**Exercise requirements:** Omit the pictures. Transcribe exactly the lines below, from the one with "Open the Marsilya team link" up to and including the last.

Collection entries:

■ ■ ■ ■ ■ ■ ■

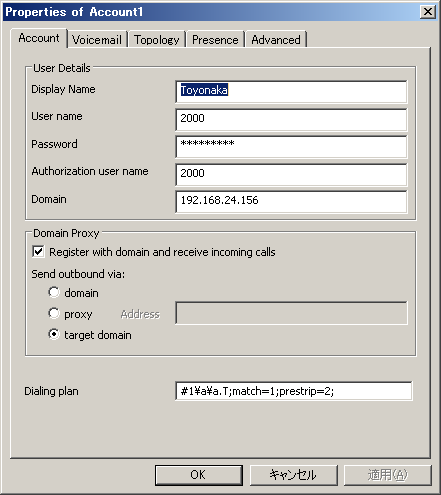Focus the User name field
This screenshot has height=495, width=441.
tap(291, 119)
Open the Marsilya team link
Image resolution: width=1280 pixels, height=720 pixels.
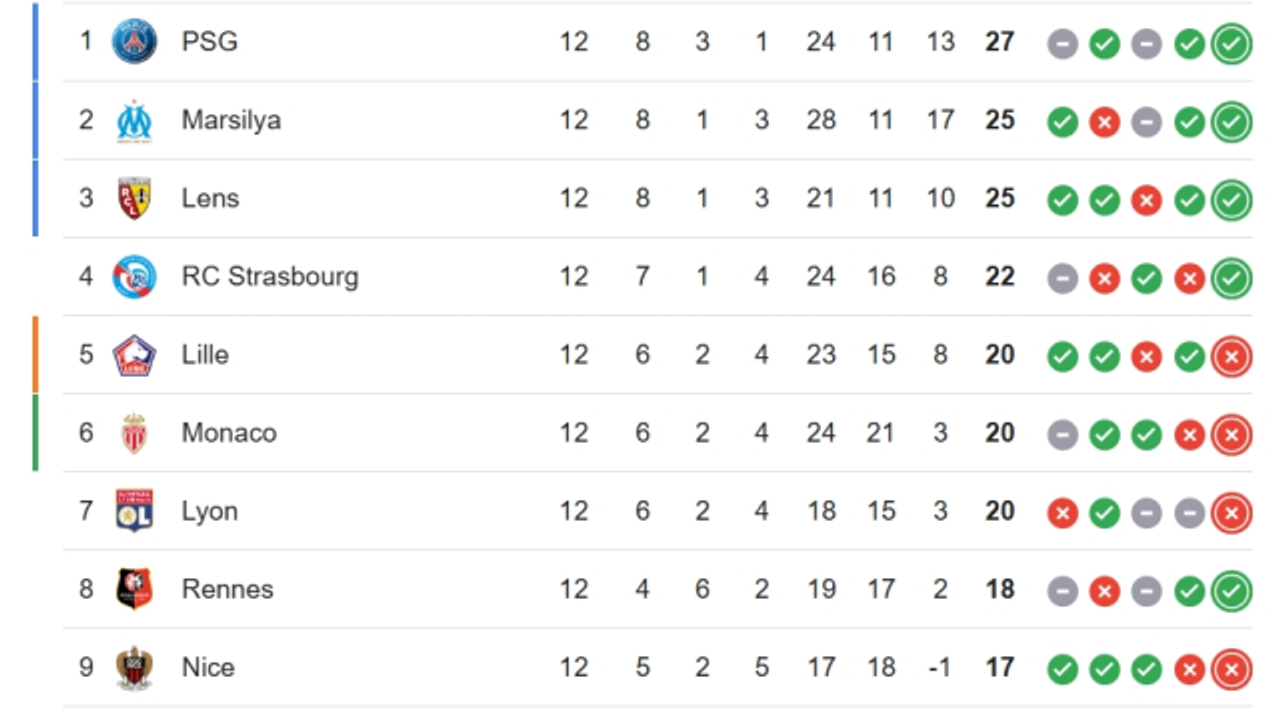point(231,120)
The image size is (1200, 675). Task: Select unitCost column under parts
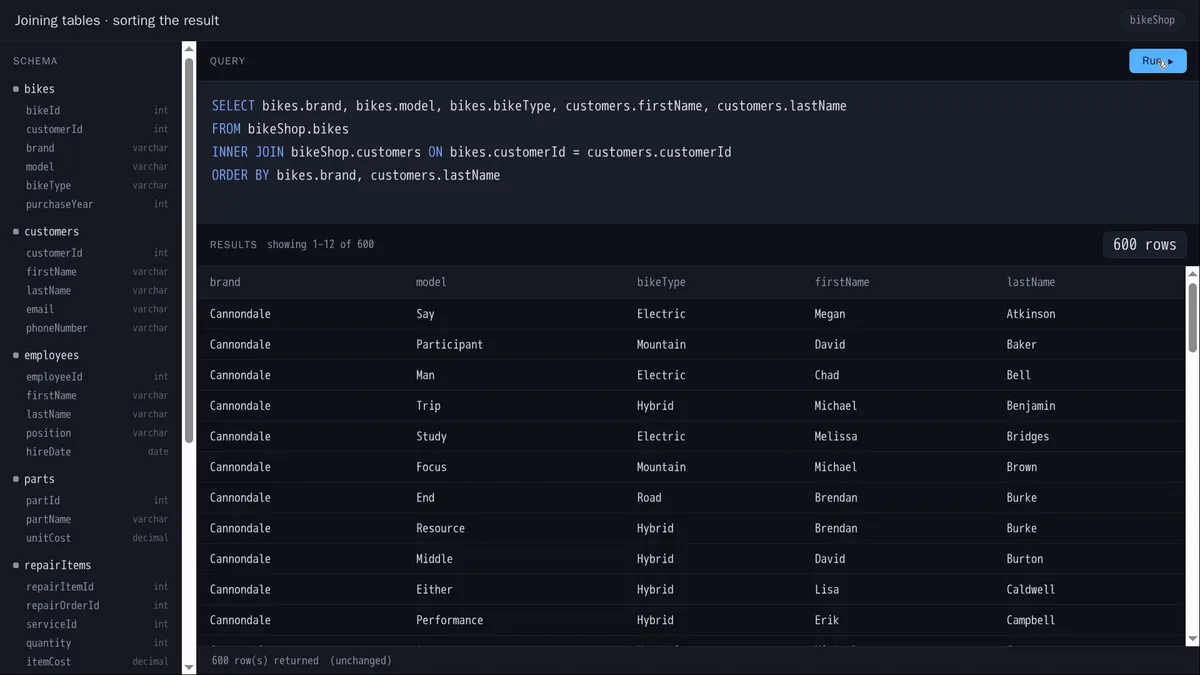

■ ■ ■ ■ ■ ■ ■

**Output of the task:**
Open the Marsilya team link
Image resolution: width=1280 pixels, height=720 pixels.
point(231,120)
The image size is (1200, 675). Task: Select unitCost column under parts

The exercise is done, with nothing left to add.